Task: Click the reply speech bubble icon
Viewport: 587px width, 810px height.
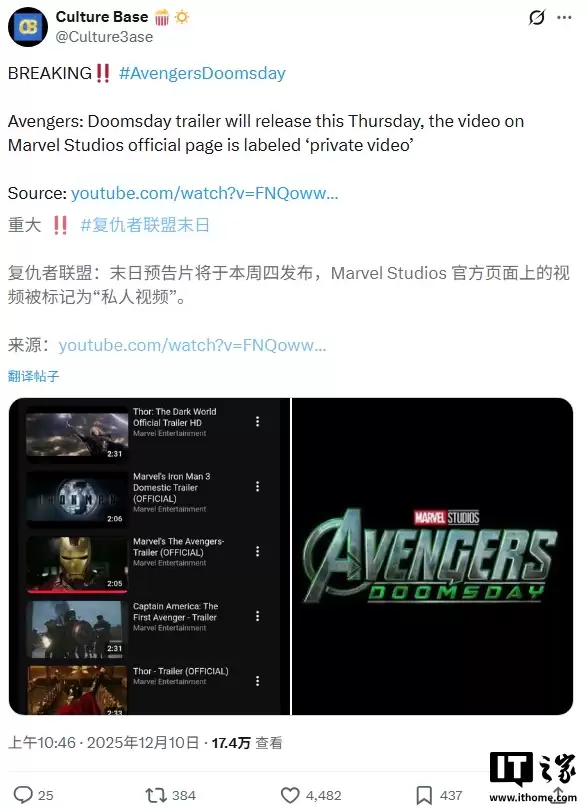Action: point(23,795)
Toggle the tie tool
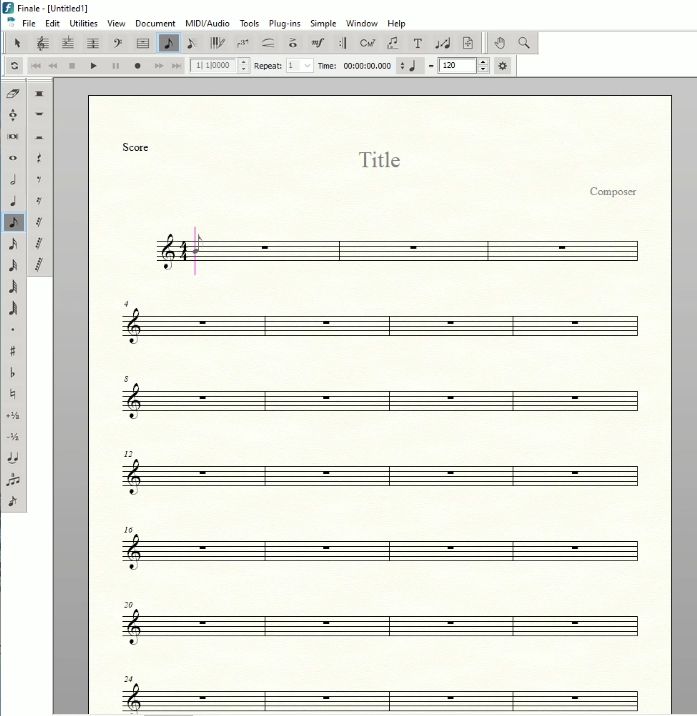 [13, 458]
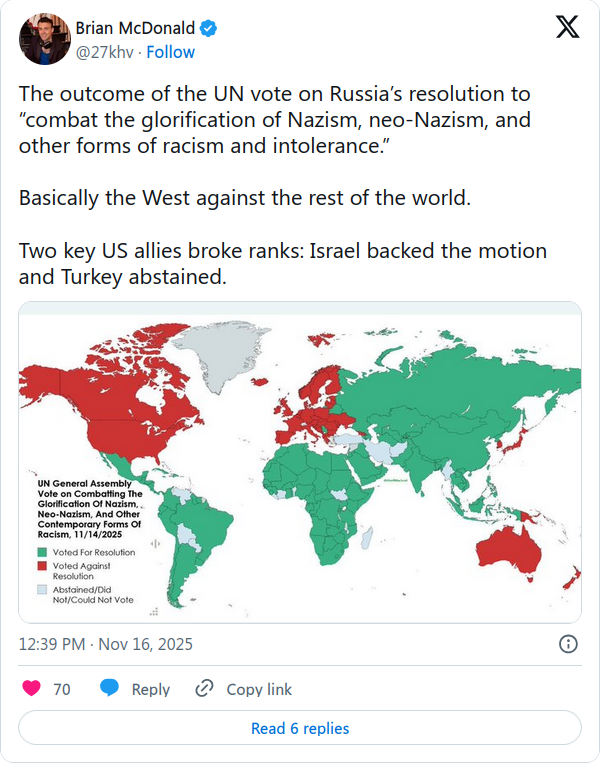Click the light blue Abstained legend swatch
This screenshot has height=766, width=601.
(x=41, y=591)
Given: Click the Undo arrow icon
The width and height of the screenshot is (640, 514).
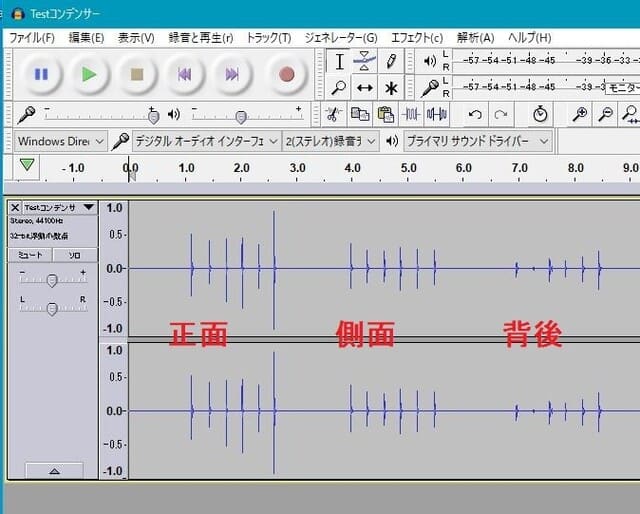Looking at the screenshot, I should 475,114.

WHAT THE TASK ASKS » The copy should hold exactly the lines from the line containing "Toggle the tie tool" through the last line of the records, both included, and no pictures or other lines.

RESPONSE TO THIS TASK »
Toggle the tie tool
 [13, 458]
Click the light blue Abstained legend swatch
This screenshot has height=766, width=601.
(x=41, y=591)
Given: Click the Undo arrow icon
The width and height of the screenshot is (640, 514).
Looking at the screenshot, I should 475,114.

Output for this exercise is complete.